A este modo de operar se le añaden otros engaños, como la venta en “complejos residenciales inexistentes” entre 1993 y 1997 (entre ellos los de Montaña Vista, en Tenerife, o Gomera Palm Beach, en la isla colombina, que nunca llegaron a construirse), las subidas constantes en las cuotas de mantenimiento con la amenaza de perder la titularidad de la propiedad compartida en caso de impago o la promesa de una reventa o alquiler que nunca se llega a materializar.
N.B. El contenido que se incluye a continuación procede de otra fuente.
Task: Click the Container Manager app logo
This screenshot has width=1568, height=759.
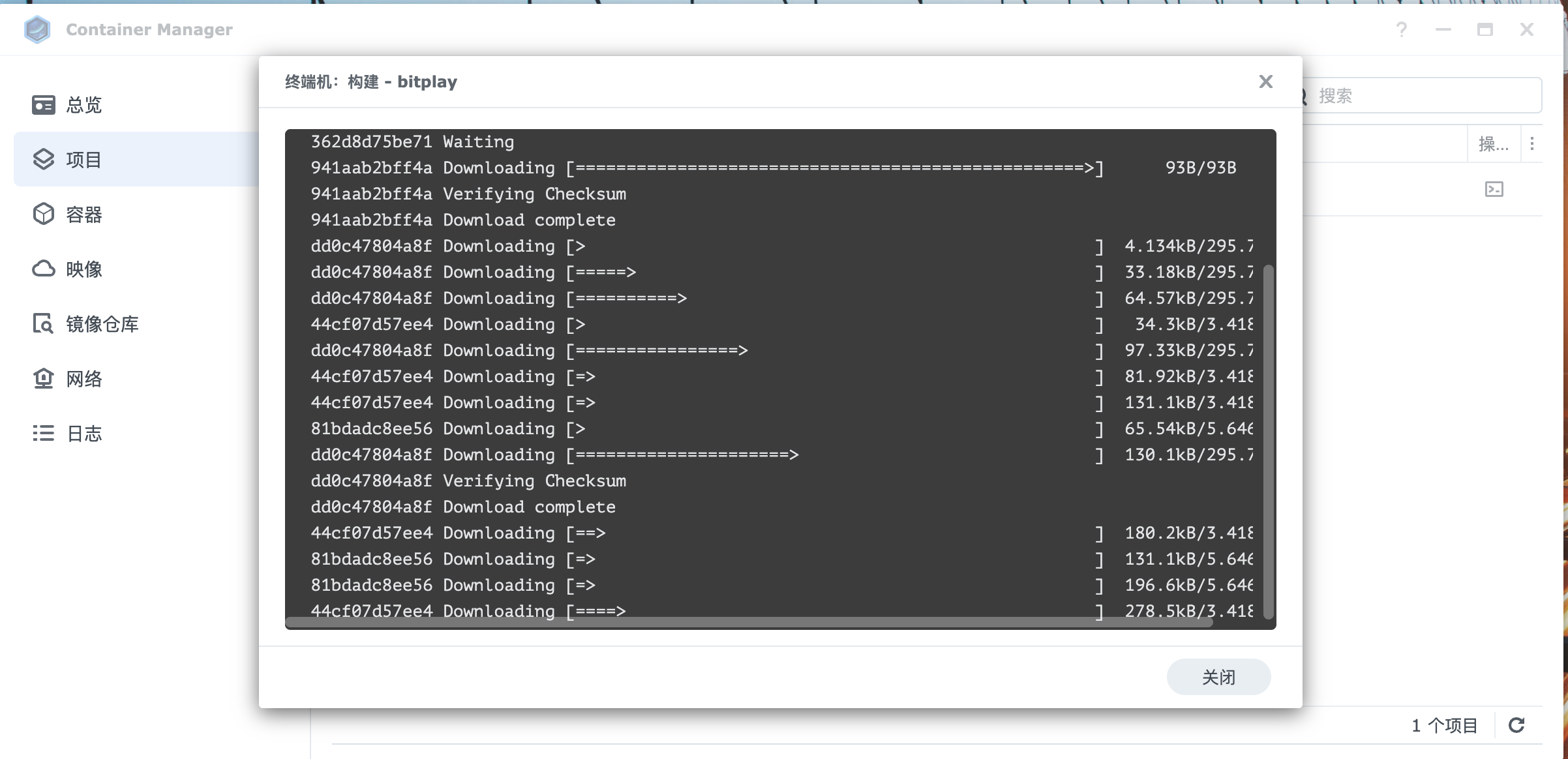Action: pos(37,29)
A partir de 1998, el clan transforma el negocio hacia la fórmula del club de vacaciones (Dream Work Vacation Club), consistente en la supuesta venta de un paquete de “uso y disfrute durante cierto tiempo (semanas) de apartamentos y hoteles en zonas turísticas de todo el mundo”, si bien la red de Palmer solo ofrecía a los clientes sus complejos en Canarias. En el momento de la firma del contrato, las víctimas entregaban una cierta cantidad de dinero a cambio de un cheque. La organización les hacía creer que ese cheque podría ser cobrado, por un importe superior, transcurrido un periodo de tiempo (59 semanas o más).

Blanqueo de capitales

La organización vendía los paquetes de vacaciones a través de sus empresas españolas, que eran las que figuraban en los contratos de compraventa. El primer pago de los clientes, realizado en las oficinas en Canarias, servía a la red para hacer frente a los gastos corrientes y declarar los ingresos ante Hacienda.
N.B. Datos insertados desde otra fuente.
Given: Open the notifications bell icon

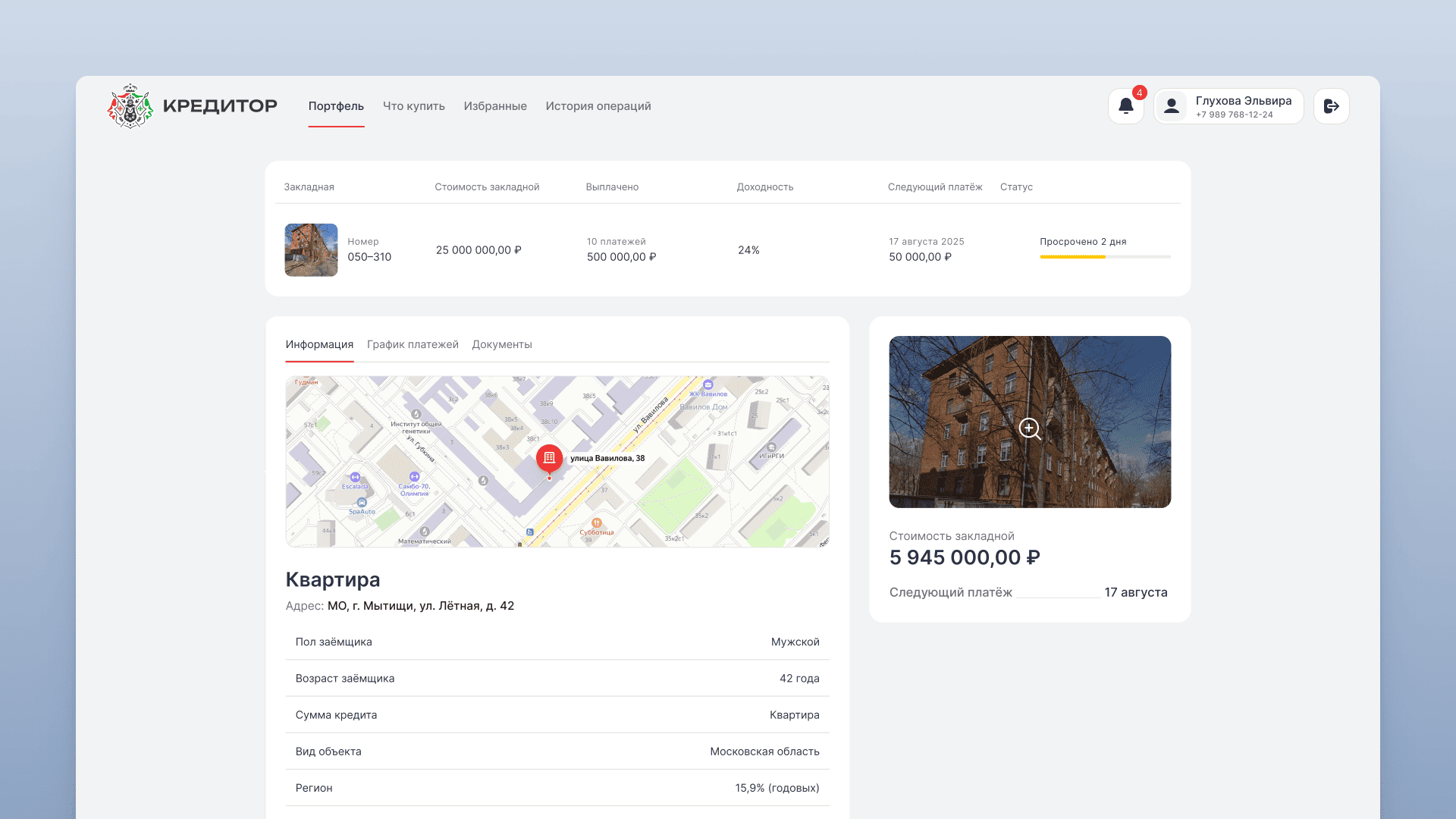Looking at the screenshot, I should [1125, 106].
Sin embargo, las transferencias que los clientes realizaban desde sus países de origen, una vez firmados los contratos, llegaban a cuentas que la organización tenía abiertas en paraísos fiscales a nombre de sociedades extranjeras, iniciando el proceso de blanqueo de dinero. Cada oficina de ventas operaba de forma autónoma, cada una con su cuenta, aunque todas ellas con las mismas entidades bancarias. El objetivo, según el fiscal, era “evitar que se pudiera establecer una conexión entre ellas” y ocultar los mecanismos de blanqueo.

Ese dinero en paraísos fiscales, obtenido mediante actividades ilícitas, se introducía en el circuito legal a través de dos mecanismos. Por un lado, las transferencias bancarias a cuentas de terceras personas. Paul y Edward Murray, sobrinos de Palmer, eran titulares en España de las cuentas bancarias de no residentes que recibían esas transferencias del exterior y obtenían el dinero en efectivo en divisas españolas que después reintegraban. Por otra parte, la organización compraba inmuebles en el país a través de sociedades pantalla creadas en paraísos fiscales, fundamentalmente en Madeira, o acciones de sus propias empresas españolas, con lo que lograba introducir divisa extranjera bajo la tapadera de una inversión.  
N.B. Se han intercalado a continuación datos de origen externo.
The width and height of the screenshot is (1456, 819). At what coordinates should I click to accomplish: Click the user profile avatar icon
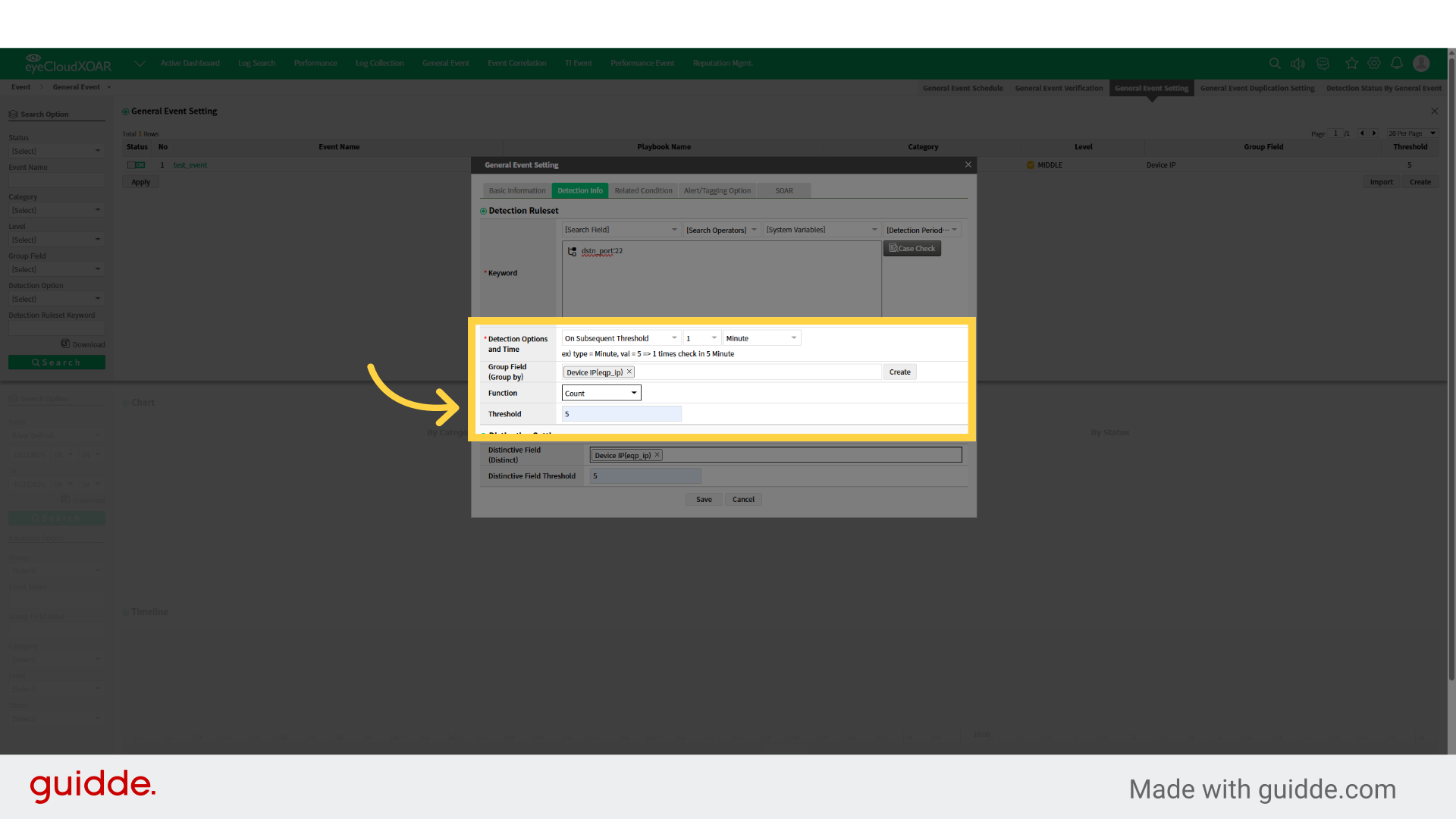coord(1421,63)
El entramado financiero del clan de Palmer, que llegó a acumular decenas de sociedades y cuentas, se completaba con la creación de empresas, a través de testaferros, para comprar terrenos en los que posteriormente edificaban complejos de apartamentos o centros comerciales, enmascarando su verdadera titularidad.

Los sueldos de los trabajadores en otros negocios que abrió Palmer con el dinero del timesharing (restaurantes, boleras...) se pagaban con dinero de la cuenta que la organización tenía en la isla de Man, lo que, a juicio de los investigadores, demostraba que sus actividades “legales” no generaban los beneficios suficientes.